- _TASK ITEM_: Exclude the pictures and reproduce exactly the lines that run from the one holding "Screen dimensions: 1080x873" to the end of the entries below.

───── SOURCE MATERIAL

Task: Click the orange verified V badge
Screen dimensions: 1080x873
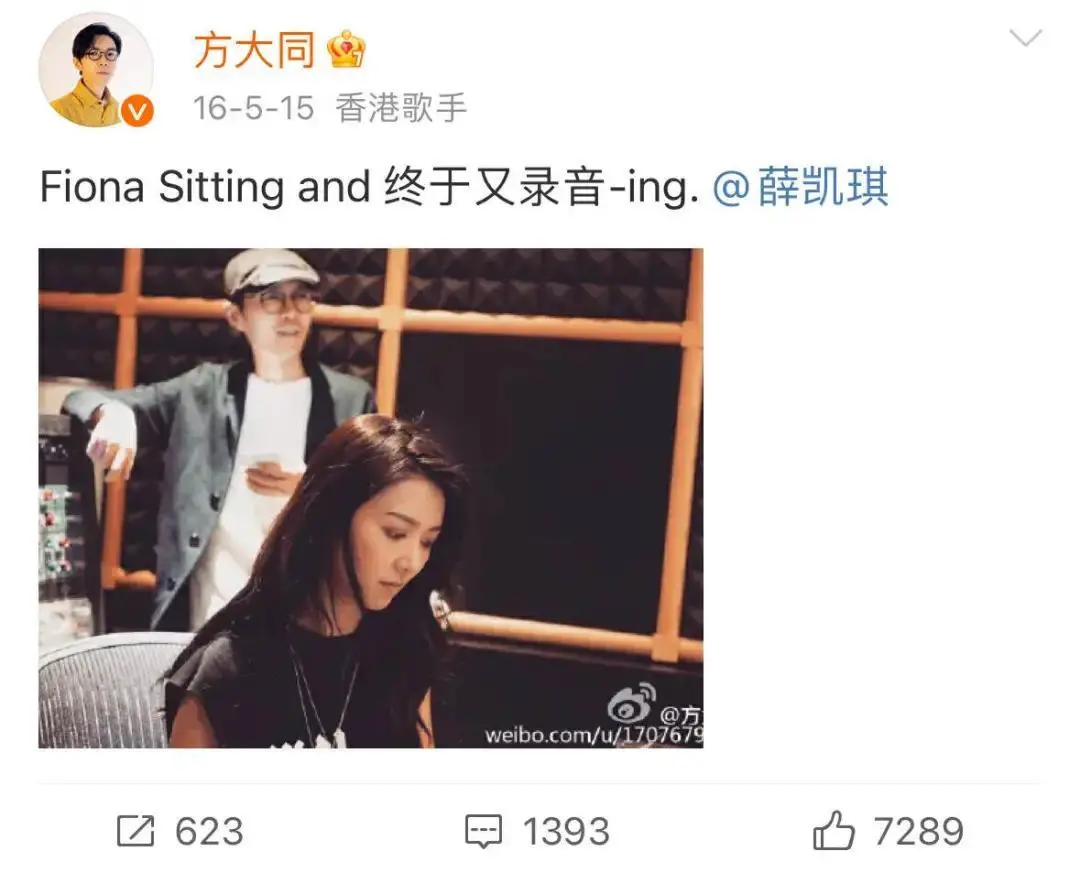Action: pos(138,110)
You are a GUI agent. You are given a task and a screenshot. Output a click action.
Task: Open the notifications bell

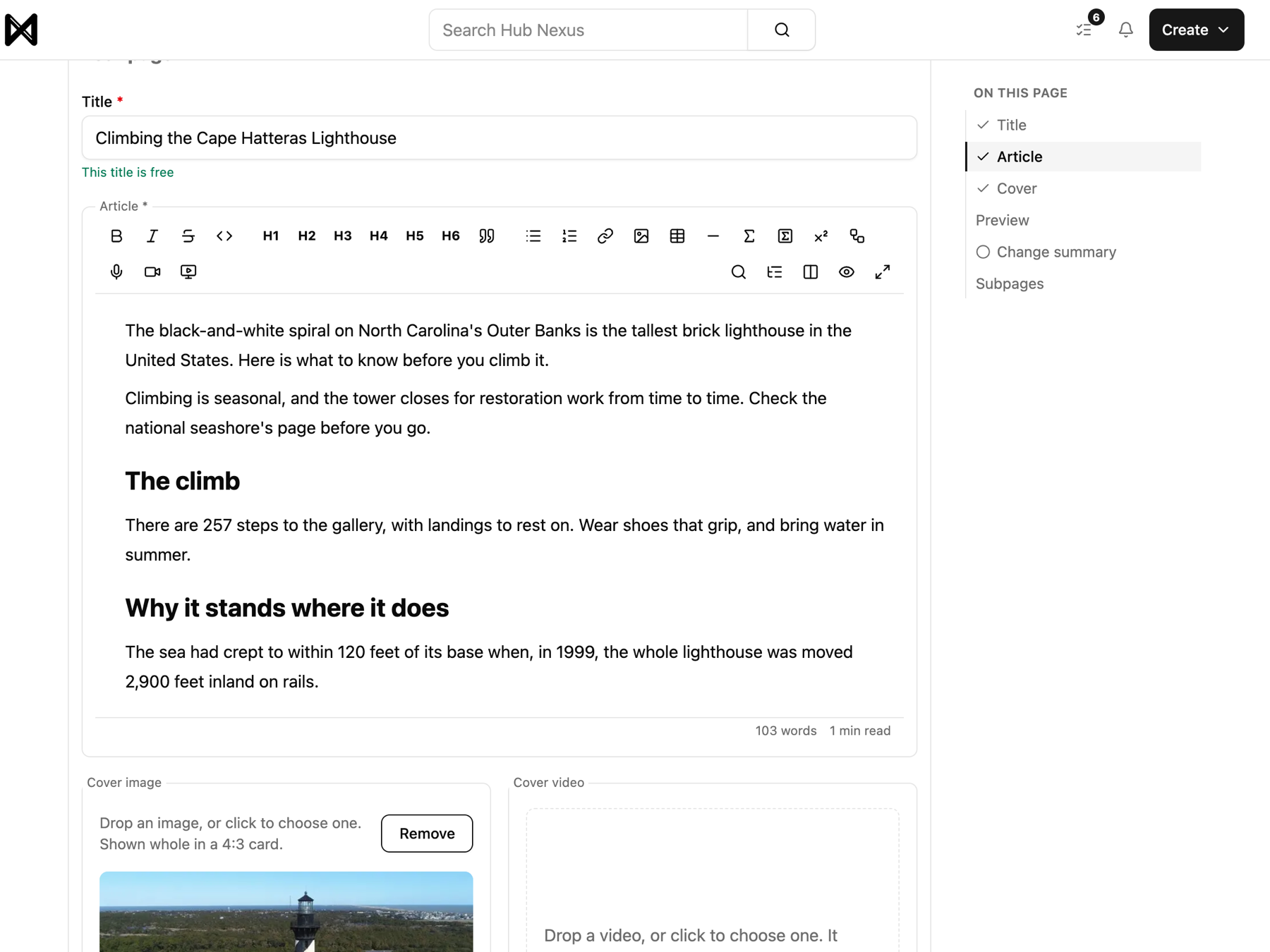coord(1126,30)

──────────

- _TASK SOLUTION_:
Screen dimensions: 1080x873
Action: pos(138,110)
You are a GUI agent. You are given a task and a screenshot. Output a click action.
Task: Open the notifications bell

coord(1126,30)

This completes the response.